_Work request:_
Can you sum up the profile of Zubaida Bai below in two sentences?

Indian Social Entrepreneur

Zubaida Bai is an Indian social entrepreneur, an expert in the field of health products for the developing world, and the president and CEO of Grameen Foundation. Her company, Ayzh, designs healthcare products for women and girls living in poverty.

==Biography==
Bai was raised in Chennai, India. She was the first person in her family to pursue post-secondary education; her female relatives typically married in adolescence. Bai holds a master's degree in Mechanical Engineering Specializing in Development of Modular Products, and an MBA in Social and Sustainable Enterprises.

==Career==
Due to unsanitary birth conditions, Bai developed an infection after giving birth to her first child, Yasin. which "caused her to suffer for years." This inspired her to help rural women who needed access to healthcare.

Bai founded the company Ayzh in 2010, with the goal of bringing simplicity, dignity, and access to the poorest women in India via their Clean Birth Kit in a Purse by ensuring a safe and sanitary delivery.

In November 2022, Bai was named president and CEO of Grameen Foundation, an international development nonprofit that works with women and girls to end poverty and hunger.

==Awards==
Bai was named a TED Fellow in 2009, an Ashoka Maternal Health fellow in 2010–2011, and an Echoing Green fellow in 2012. In 2011, her design for JANMA, a clean birth kit, was selected by INDEX Awards as one of 61 products "globally designed to improve life."

In June 2016, Zubaida was named an SDG Pioneer at the UN's SDG Global Compact Summit for her work.

Stored records:
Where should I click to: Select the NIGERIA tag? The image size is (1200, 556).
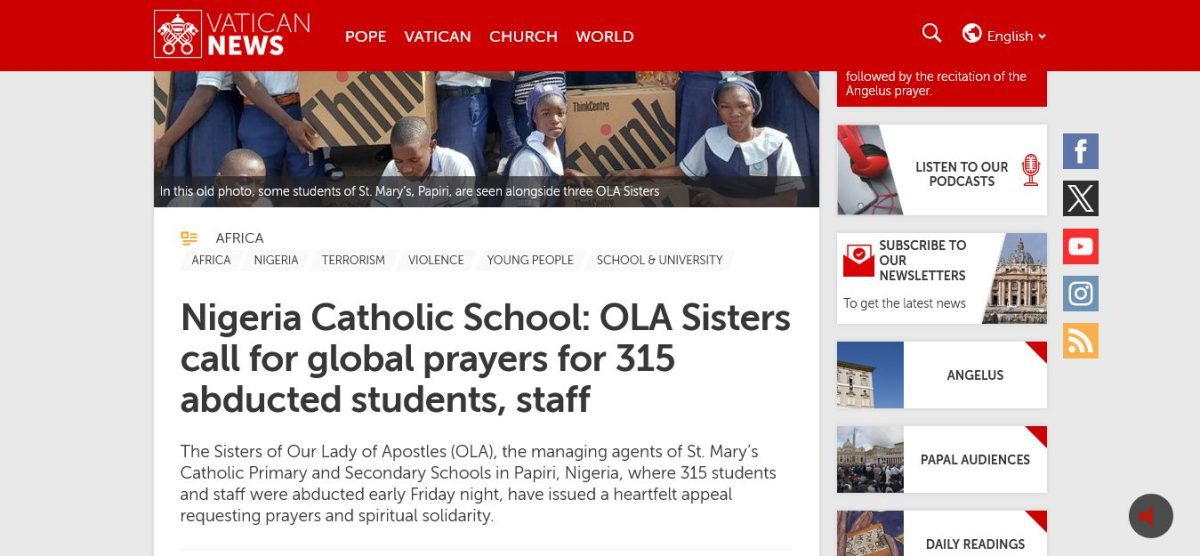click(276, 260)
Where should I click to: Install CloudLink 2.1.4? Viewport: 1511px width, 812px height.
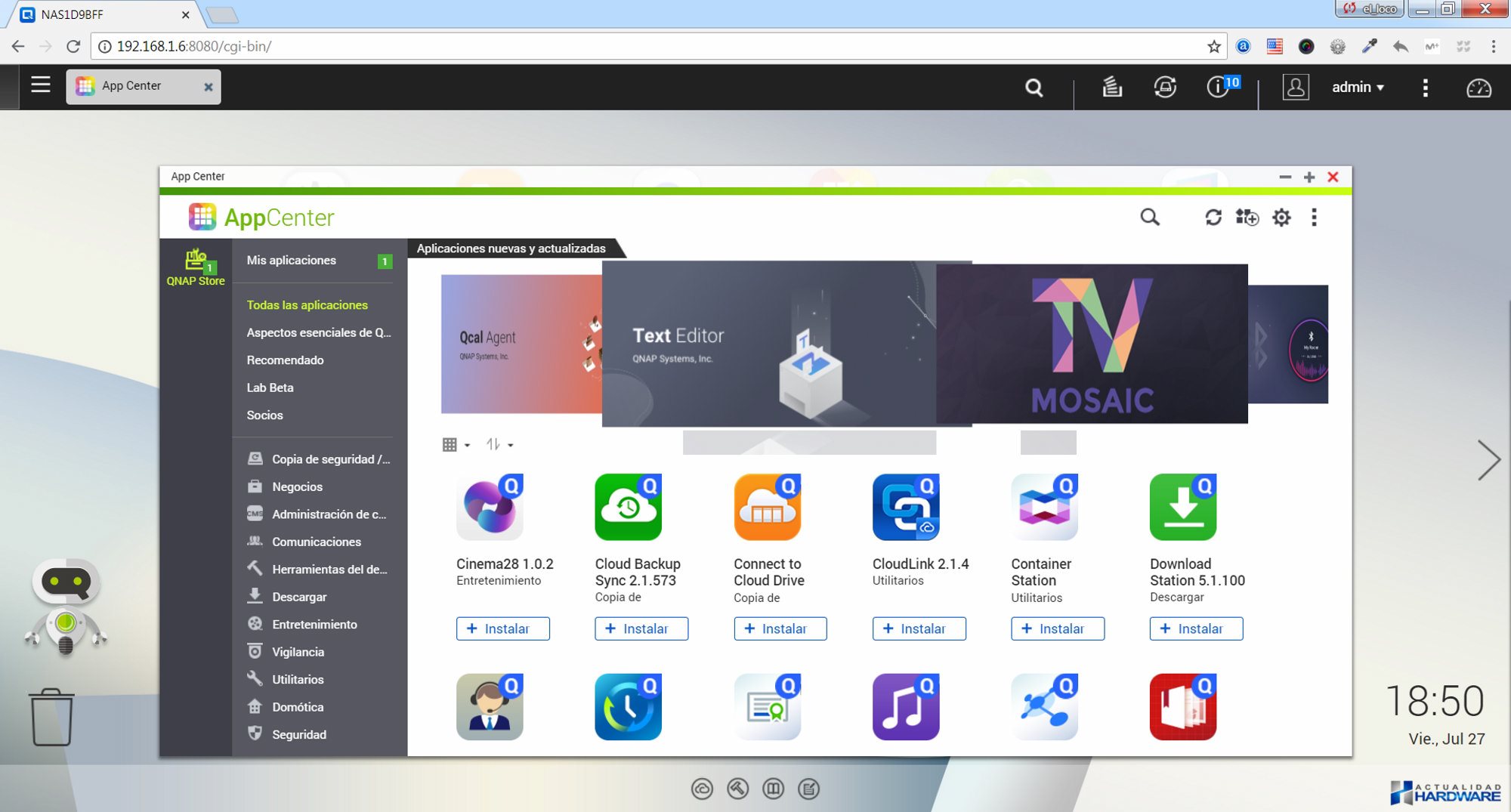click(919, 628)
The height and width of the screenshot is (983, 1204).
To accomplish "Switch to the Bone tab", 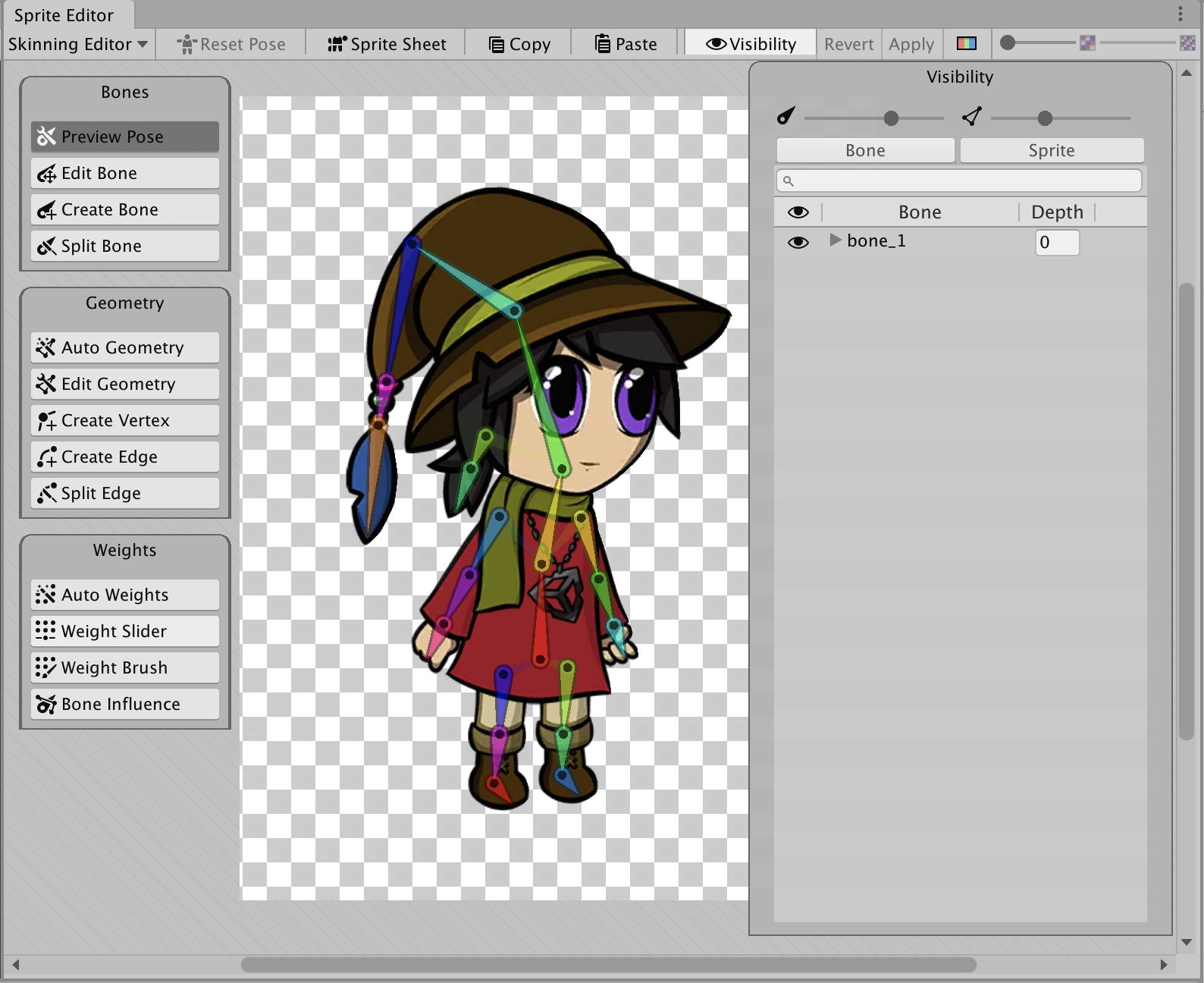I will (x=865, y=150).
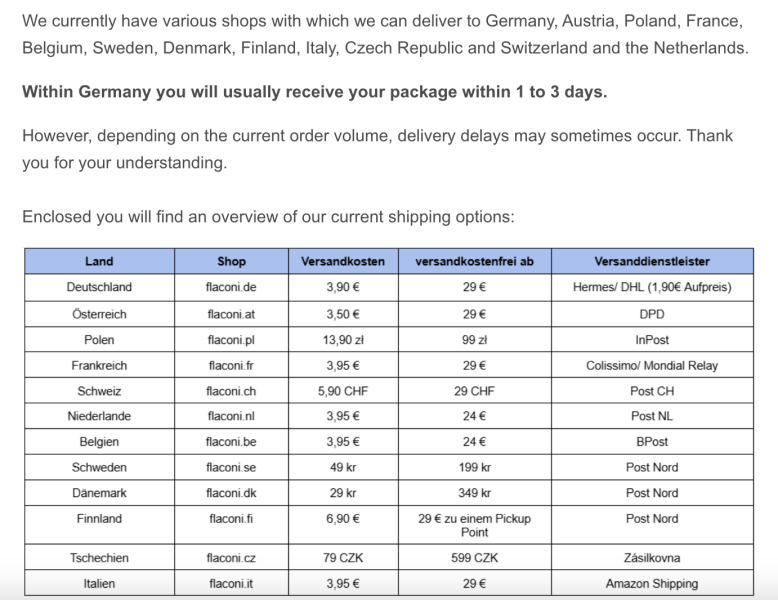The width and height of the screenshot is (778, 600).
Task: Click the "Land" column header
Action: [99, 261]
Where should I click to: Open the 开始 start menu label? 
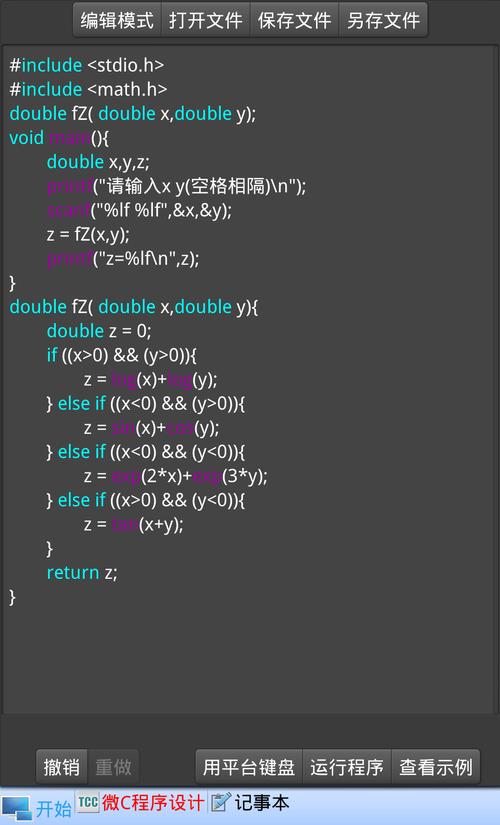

_Answer section:_
Zubaida Bai, raised in Chennai, India, is a social entrepreneur whose company Ayzh, founded in 2010, designs healthcare products for women and girls living in poverty. In November 2022 she became president and CEO of Grameen Foundation, and her honors include TED, Ashoka, and Echoing Green fellowships and being named an SDG Pioneer in 2016.